(A guest blog written for my friend Lauree Ostrofsky at Simply Leap.)
I’ve been an English professor for 30 years, and let me tell you, it’s a great way to make a living. I love my students, I make my own schedule, and my colleagues are also my dear friends.
But about ten years ago, I started to feel an itch:
I really wanted to be a writer.
It made sense. As a boy, I loved to read, and in my twenties I fantasized about being an author. So here I was, at 40, thinking about giving it a shot. I resolved to continue to devote myself to my job, but also to write stories whenever I could, in my spare time.
But I soon found that “spare time” was hard to come by. I know that the popular perception of a professor’s life is that it is quite leisurely (smoking pipes, reading books, and imparting wisdom to earnest young people who want to change the world), but my reality was slightly different: my mornings were spent frantically preparing for classes, evenings and weekends were spent reading and grading, and summers spent working (waiting tables, teaching summer classes, and editing). I simply didn’t have much time to spare.
I soon realized I didn’t have much talent, either. I was no John Keats, able to sit under a tree and compose beauty in a single afternoon. I had to plug away for months, revising my stories at least forty or fifty times before they were finished.
In short, I realized that writing was not, and never would be, a hobby for me. It was a job, and I had to dedicate myself to it accordingly. But how? I wasn’t about to quit teaching. I liked it too much, I was making a decent salary, I had health insurance, and my kids would get free tuition. Besides, wouldn’t I miss the comfort and routine a regular job provided?
I kept writing, mostly during long weekends and summer breaks. But I knew I needed more.
Then, ten years ago, two things happened.
First, two of my stories were accepted for publication. Those two phone calls, from Stephanie G’Schwind of the Colorado Review and Linda Swanson-Davies of Glimmer Train, felt like validation: I wasn’t just imagining I could write a good story; two respected editors thought so too.

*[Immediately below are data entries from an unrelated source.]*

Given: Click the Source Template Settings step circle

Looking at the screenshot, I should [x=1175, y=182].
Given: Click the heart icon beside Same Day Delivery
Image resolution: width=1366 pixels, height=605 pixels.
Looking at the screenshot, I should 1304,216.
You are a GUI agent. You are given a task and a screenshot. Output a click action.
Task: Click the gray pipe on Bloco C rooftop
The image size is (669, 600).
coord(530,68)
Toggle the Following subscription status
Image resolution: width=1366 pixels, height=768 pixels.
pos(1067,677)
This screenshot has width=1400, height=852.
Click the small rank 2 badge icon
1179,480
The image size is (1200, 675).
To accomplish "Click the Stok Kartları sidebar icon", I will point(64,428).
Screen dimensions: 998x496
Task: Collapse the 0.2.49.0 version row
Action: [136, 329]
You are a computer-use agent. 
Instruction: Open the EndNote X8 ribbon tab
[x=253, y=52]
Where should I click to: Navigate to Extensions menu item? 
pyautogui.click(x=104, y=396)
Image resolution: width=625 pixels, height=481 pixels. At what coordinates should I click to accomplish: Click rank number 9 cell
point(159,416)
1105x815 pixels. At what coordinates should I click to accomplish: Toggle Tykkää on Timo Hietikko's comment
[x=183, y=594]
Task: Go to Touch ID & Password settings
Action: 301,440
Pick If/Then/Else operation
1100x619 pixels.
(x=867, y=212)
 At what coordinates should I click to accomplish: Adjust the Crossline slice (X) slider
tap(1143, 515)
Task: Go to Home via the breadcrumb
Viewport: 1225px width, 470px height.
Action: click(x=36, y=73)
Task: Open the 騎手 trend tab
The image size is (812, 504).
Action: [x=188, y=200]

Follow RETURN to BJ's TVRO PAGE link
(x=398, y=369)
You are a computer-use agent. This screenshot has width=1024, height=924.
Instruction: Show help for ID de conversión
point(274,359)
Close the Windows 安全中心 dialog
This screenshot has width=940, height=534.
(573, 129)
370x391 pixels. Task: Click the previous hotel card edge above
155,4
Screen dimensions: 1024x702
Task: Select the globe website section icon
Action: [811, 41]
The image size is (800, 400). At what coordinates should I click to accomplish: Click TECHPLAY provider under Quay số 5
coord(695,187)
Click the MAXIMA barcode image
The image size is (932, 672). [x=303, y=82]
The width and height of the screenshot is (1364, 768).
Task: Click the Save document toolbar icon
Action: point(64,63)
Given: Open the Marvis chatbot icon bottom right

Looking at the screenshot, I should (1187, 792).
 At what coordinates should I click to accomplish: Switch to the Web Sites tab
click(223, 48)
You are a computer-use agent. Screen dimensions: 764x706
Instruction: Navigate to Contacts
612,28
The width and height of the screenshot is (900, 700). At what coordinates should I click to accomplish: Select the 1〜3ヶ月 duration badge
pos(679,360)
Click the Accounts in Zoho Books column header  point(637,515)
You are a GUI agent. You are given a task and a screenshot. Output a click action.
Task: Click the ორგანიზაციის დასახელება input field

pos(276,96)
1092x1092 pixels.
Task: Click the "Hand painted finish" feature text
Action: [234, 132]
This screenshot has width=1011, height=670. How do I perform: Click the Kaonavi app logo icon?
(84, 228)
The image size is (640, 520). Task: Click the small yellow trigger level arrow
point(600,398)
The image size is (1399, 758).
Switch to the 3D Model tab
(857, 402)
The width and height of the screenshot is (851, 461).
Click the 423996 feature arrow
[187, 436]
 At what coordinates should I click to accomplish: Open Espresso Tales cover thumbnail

Second, I was accepted into an artist’s residency—a place called Jentel, near Sheridan, Wyoming. For the month of February I lived in a beautiful house with other artists and had my own writing studio (a tiny log cabin near the main house), where I wrote every day.
Every day. All day.
This was my shot. And I took full advantage of it. The other artists behaved like normal people, working hard during the day and relaxing at night. But I was like a parched man who’d been given an unlimited amount of water, and I kept chugging. At dawn I trudged through the snow to my studio, and I stayed there until late at night, breaking only for meals. It was the most creative, generative month of my life.
This, I remember thinking, is what I want to do. For a living. Every day.
The following August, I had a disastrous re-entry into my teaching life. I was offering classes I had never taught before (big mistake), I took over as department chair (bad timing), and I joined the busiest committee on campus (just plain stupid).
And I stopped writing.
I told myself it was just for the time being. The residency had been a retreat from real life; I could never actually live like that, right? I re-immersed myself into my job.
And quickly grew frustrated. Cranky. Irritable. I had experienced, however briefly, the euphoria of being a full-time writer, and now it all felt so far away. I needed to adjust my teaching routine so it wasn’t so frenetic and reimagine what my writing routine could look like—not just during school breaks and summer vacation, but every day. Even in the very midst of my busiest semester.
Enter friend and life coach Lauree Ostrofsky.
Lauree helped me to figure it out. I put up sticky notes around my office, reminding myself to write. I enlisted the support of my wife, my colleagues, and my friends. I connected with other writers. I bartered with my web-designer friend Paul Carr: free writing instruction and editing in exchange for this website. I rented out office space a block from my home to use as a writing studio. I asked other writers to meet me regularly during the week to write. And I applied to (and was accepted at) another residency.
From the very first week, I saw results. Having to meet other writers at coffee shops meant being accountable: I couldn’t just ignore my designated writing time and catch up on schoolwork. I wrote more often, and for longer periods, until gradually I felt my primary identity evolve—from professor to writer. This wasn’t so much about time allocation (although that was important) as it was about mental focus. After waking up for years thinking of what I was going to teach or what I had to do for an upcoming meeting, I now woke up thinking, “When am I writing today? With whom? And what story will I work on?” Then I would head off to teach my classes, excited about my writing time that afternoon.
I had changed from a professor who occasionally wrote to a writer who occasionally professed.
Now—my son a college graduate, my daughter a junior—I find myself looking forward to the day when I can ditch this profession I love and embrace the vocation I love even more. To the day I can be a writer, full-time. All day, every day. Until then, I will continue to cultivate this new attitude, this new routine, these new priorities.
Or rather, these old priorities. For in a way, I’ve come back around to that little boy who loved to read, that young man who dreamt of being an author. It took me a while—I’m 53 now—but it doesn’t feel too late.
In fact, it feels like perfect timing.